**TASK STATEMENT**
Extract everything from the line containing "This screenshot has" down to the line containing "(x=16, y=37)", copying those lines as they appear and omitting the pictures.

**DATA FOR THE TASK**
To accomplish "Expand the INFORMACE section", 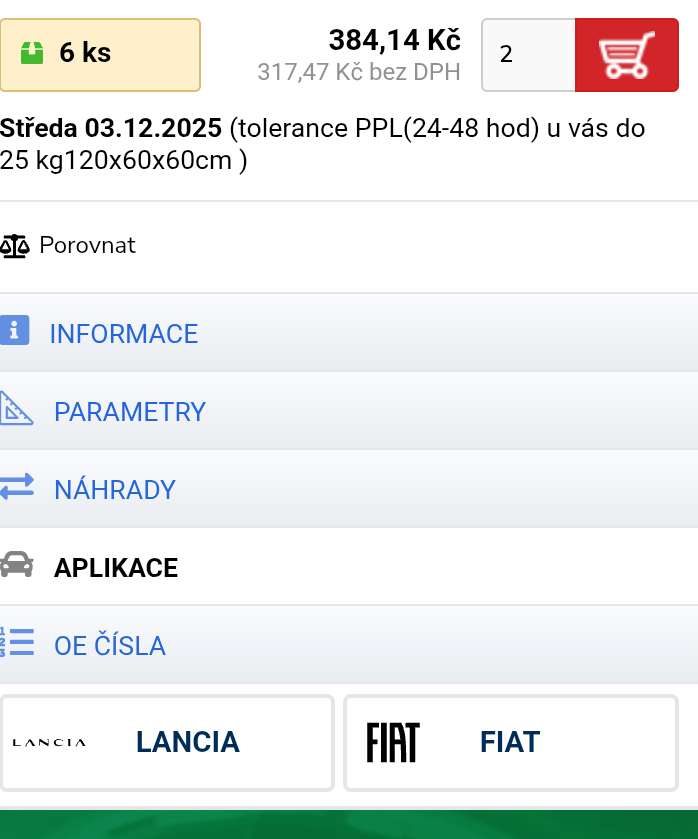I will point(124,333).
--
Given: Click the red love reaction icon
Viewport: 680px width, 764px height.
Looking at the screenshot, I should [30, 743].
--
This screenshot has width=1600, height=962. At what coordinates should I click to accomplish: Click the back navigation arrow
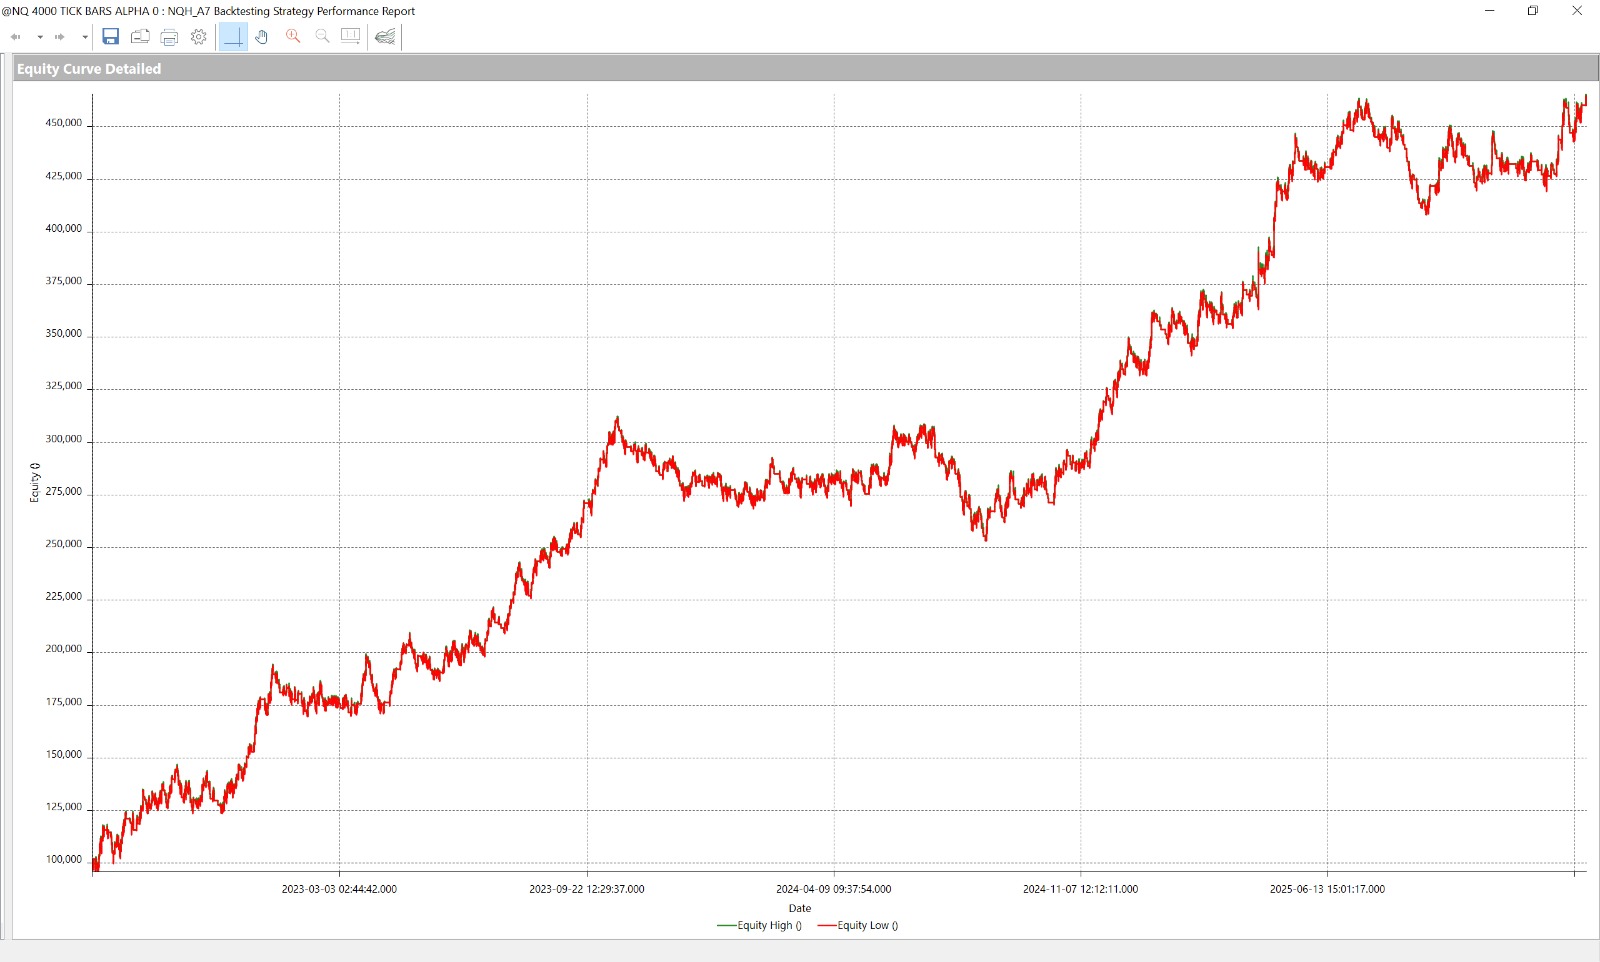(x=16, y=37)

**CORRECT RESULT**
This screenshot has width=1600, height=962. At what coordinates should I click to accomplish: Click the back navigation arrow
(x=16, y=37)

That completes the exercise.